_TASK REQUIREMENTS:_ Find every line in the records below that holds the word "screenshot" and copy it.

*** Begin section ***

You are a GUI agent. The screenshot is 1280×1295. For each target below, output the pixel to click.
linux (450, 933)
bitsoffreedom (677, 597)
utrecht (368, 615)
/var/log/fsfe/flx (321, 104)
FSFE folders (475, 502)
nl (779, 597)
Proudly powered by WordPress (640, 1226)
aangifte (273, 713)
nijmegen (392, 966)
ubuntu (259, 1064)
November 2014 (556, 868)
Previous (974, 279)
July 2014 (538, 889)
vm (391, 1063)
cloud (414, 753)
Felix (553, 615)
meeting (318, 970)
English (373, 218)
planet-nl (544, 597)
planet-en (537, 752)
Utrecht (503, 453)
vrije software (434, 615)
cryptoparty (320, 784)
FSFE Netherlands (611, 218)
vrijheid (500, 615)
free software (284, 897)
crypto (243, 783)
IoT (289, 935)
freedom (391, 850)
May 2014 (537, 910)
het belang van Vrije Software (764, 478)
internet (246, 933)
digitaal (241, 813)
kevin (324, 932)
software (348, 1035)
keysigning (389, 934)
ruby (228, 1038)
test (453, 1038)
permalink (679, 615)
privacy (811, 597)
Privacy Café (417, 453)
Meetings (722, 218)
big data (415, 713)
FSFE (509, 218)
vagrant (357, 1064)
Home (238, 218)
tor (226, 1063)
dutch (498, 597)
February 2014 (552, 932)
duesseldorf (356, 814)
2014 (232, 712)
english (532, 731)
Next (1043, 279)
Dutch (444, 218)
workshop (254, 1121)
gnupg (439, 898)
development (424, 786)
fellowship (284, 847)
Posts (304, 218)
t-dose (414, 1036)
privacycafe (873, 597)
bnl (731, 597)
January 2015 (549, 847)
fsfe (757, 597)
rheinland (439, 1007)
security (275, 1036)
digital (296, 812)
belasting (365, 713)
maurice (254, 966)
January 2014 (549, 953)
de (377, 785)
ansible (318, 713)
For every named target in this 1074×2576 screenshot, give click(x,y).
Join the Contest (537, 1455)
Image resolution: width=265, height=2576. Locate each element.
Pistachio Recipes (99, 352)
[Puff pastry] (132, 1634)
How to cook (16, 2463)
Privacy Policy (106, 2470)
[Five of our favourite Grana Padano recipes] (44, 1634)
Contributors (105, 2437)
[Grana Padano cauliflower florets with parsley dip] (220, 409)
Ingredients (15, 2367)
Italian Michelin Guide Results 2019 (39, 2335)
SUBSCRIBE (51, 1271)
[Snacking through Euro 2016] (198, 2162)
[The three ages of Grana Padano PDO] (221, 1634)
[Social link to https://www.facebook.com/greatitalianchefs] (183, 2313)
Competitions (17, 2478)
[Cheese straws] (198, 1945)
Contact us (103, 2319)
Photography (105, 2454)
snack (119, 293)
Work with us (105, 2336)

*** End section ***

_EXERCISE ANSWER:_
You are a GUI agent. The screenshot is 1280×1295. For each target below, output the pixel to click.
For every named target in this 1074×2576 screenshot, give click(x,y).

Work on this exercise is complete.